Last point. It’s important to know if your muscles ‘tight’ or ‘tort’. Your hamstrings may ‘feel’ tight, because they are being pulled under tension, because the hip flexors and quadriceps are tight. They might actually be the 'bullies' that need stitching instead.

Speed: Get faster

The faster athlete will normally win, or as my BJJ instructor used to say "train slow, fight slow". Increasing speed is a combination of CV endurance, muscle endurance and muscular force. But it will obviously depend on what you want to get fast for.
Caution: If you're tempted by external sprint equipment like parachutes, dragging tyres, running with weight etc. They can adapt motor unit recruitment and change biomechanics, thus making making you slower. Use them for changing stimulus, but not with a means of making you faster.

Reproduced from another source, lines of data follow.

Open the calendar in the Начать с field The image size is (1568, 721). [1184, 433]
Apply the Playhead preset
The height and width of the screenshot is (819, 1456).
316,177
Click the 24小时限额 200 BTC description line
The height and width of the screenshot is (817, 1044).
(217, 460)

Body composition:  Get leaner 

The less fat you're holding on to the healthier and fitter you will be. A great way to measure your body fat, is with skin fold callipers, though challenging and inaccurate to do it yourself. You can opt for bio-impedance machines found on gym floors, or purchasable online, they're just not very reliable. However they do give you a 'measuring point'.

Witness the fitness

If you're looking to get fitter then a general inclusion of all these components will benefit you. Looking to increase performance? Again including more of and increasing other components will help you too. The main thing take away is this, fitness isn't just boring cardio on the treadmill.